子供の暴力

► 子供のストレス


こんなお話があります。

一目で上質と解る服装のご夫婦が、男の子を連れてカウンセリングにやって来ました。
その子は一見して大人しそうで、口数が少なく、暗いイメージの子でした。
ご両親からお話を聞くと、家の中で暴力を振るうというのです。
(大人しく見えるのに、どうして?)

学校では、どうですか?とお聞きしました。
「学校内の事は先生にしっかりお願いしているので大丈夫だと思います。」
というお返事でした。

家庭内だけで、暴力的?
それはどんな時ですか?
「突然、物を投げてくるので、家具も壁の絵やいろいろな物がめちゃめちゃです。叫びながら叩いて来たりするし、主人も私も困っています。手に負えないので何とかしていただけないでしょうか?」

理由もなくそんな事はしないと思いますけど、本人から聞いてみましたか?
「どんな理由があるにせよ、モノに当たるのはいけない事です!と言い聞かせても治らないんです。」

(この子がそういう事をする理由をちゃんと聞いてないのか?!)
その時、ご主人がこんな発言されました。
「この子には、期待して随分手を掛けてきましたけど、このままでは一流にはなれないし、家の恥になると考えています。」

(お?家の恥ですか?)
(自分の子供は心配じゃないのか?)

► 向き合えない親達


ちょっと深刻そうですよ。
彼と、個人的にお話しする事、守秘義務があるので、ご両親でも内容は明かせない事。などを納得していただきました。

後日、こちらから彼の指定の場所に出向く事になりました。
最初はほとんど何も話さなかった男の子は、ご両親には私と話した事は一切漏らさない!守秘義務ってヤツ(^ν^)と言いながら

「よく合ってくれたね。ありがとう!私は君の味方です。」
「今までよく我慢したね。」と言いながら笑ってみました。
私が笑ったら少し微笑んでくれました。

最初は、なかなか心を開いてくれなくて悪戦苦闘。


そして、、いろいろ分かりました。

しかし、少年の心の傷は深く、ご両親には理解してもらえないかもしれないという事が分かりました。

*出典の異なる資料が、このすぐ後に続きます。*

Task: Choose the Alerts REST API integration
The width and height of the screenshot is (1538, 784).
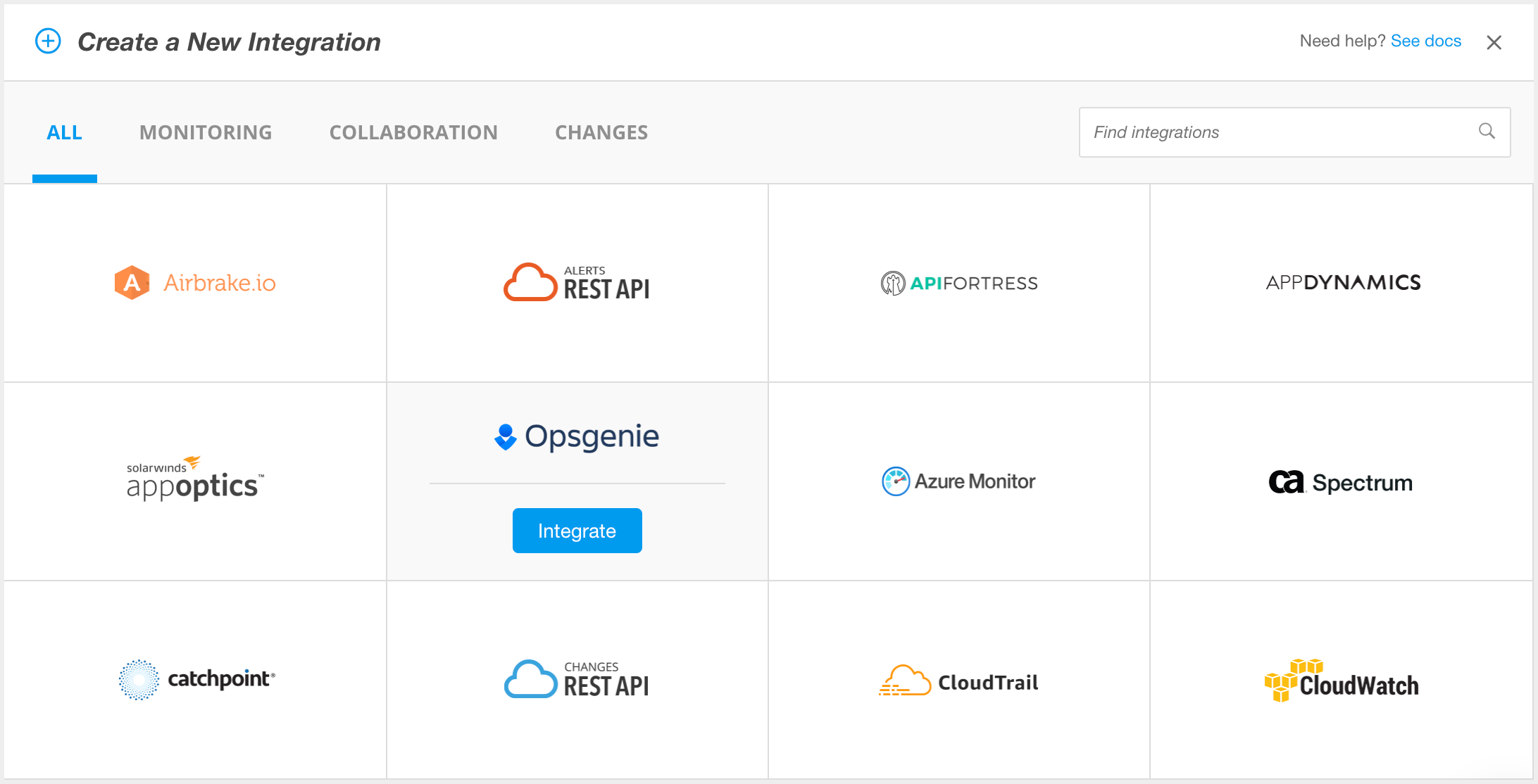Action: point(577,283)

(要は、彼には心は行き場を失くしてしまっていたのです。)


ご両親の期待と自分のしたい事が全く違う、言葉にしても上手く伝えられない、もう自分には何の期待もされていない、などなど。

この時期の子供たちは、感受性が強くデリケート。
親の何気ない一言で傷ついてしまうことがあるのです。

しかもこのご両親は、彼の心の傷より自分たちの立場や体裁が大切なようです。
  
しばらくして、ご両親から連絡があり、彼がカウンセリングに通っている間も家庭内での
暴力があったらしく、「カウンセリングは中止にしたい。」と連絡がありました。

どうしたものか。。。と考えあぐねていました。
結果、少年が大好きな祖母と暮らす事になったそうです。

正しい事だと思い込み、子供に押し付け、追い込んでしまって、傷付けてしまった。
しかも傷付けている事に気が付かない、認めたくないない、
自分たちの都合の方を優先した。という事でしょうか。


今回つくづく感じたのは、本当にカウンセリングが必要な人は、

気が付いていないから、自らカウンセリングを受けないって事ですね。